Journals with a male-biased author gender ratio showed less author gender homophily, while journals with an even or female-biased author gender ratio showed more homophily. The pattern was similar whether we calculated \(\alpha\) for all authors, first authors only, or last authors only.
gender.ratio <- master.dataset %>%
filter(Age == "New") %>%
ggplot(aes(x = (gender.ratio.of.sample - 50), y = alpha.adjusted)) +
geom_hline(yintercept = 0, linetype = 2) +
geom_vline(xintercept = 0, linetype = 2) +
geom_point(alpha = 0.4, size = 0.7) +
stat_smooth(method = "gam",
formula = y ~ s(x, k = 3),
colour = "tomato", fill = "skyblue") +
xlab("% women authors (relative to gender parity)") +
ylab("Coefficient of homophily (\u03B1')") +
facet_wrap(~Subset) +
theme_minimal() +
theme(legend.position = "none")
ggsave(plot = gender.ratio, filename = "figures/S4 Fig.pdf",
device = cairo_pdf, width=7, height=5)
gender.ratio
S4 Figure: There is a weakly positive, non-linear relationship between the gender ratio of authors publishing in a journal, and the coefficient of homophily (\(\alpha'\)).
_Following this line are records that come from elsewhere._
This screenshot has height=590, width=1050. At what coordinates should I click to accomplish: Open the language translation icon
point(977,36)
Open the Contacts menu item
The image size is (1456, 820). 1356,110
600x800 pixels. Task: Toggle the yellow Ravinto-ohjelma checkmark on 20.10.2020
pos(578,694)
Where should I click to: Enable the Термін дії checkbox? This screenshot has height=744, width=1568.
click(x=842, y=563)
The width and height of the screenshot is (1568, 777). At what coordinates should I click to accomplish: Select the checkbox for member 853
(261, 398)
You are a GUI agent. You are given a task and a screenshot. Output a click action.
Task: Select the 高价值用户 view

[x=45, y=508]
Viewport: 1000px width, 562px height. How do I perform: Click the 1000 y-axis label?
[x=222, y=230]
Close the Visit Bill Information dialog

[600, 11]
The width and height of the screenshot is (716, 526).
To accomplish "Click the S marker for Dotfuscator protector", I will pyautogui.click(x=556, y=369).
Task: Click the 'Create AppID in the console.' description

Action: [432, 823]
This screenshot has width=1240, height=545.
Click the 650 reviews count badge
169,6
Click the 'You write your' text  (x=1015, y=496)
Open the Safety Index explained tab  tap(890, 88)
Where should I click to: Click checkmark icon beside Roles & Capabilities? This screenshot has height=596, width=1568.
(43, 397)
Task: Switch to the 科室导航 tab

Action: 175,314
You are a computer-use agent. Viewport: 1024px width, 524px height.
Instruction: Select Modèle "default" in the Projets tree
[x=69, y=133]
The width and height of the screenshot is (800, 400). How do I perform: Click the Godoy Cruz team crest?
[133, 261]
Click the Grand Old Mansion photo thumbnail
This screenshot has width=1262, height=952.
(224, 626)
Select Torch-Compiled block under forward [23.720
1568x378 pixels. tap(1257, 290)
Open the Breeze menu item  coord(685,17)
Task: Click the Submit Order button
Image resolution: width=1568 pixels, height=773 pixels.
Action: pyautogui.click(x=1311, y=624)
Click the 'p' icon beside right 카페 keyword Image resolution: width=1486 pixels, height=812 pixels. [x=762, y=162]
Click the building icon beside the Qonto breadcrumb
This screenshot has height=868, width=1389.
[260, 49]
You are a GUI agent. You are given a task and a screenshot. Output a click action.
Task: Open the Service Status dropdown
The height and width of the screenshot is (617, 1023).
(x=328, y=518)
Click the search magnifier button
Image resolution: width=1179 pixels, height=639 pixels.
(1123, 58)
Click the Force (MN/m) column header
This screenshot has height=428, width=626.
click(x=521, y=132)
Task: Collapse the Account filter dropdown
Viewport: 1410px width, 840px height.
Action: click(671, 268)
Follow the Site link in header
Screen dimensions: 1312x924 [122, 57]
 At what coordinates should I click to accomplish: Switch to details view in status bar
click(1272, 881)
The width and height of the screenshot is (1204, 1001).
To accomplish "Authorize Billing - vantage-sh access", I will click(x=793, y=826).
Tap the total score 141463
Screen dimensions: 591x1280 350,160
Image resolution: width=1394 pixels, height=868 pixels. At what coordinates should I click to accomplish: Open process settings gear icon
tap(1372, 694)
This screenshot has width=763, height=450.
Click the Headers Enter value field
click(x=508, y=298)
Specifically, journals with 50% women authors or higher tended to have more same-sex coauthorships than did journals with predominantly men authors. This relationship held whether \(\alpha'\) was calculated for all authors, first authors only, or last authors only. A negative value on the x axis denotes an excess of men authors, a positive value denotes an excess of women authors, and zero denotes gender parity. The lines were fitted using generalised additive models with the smoothing parameter \(k\) set to 3.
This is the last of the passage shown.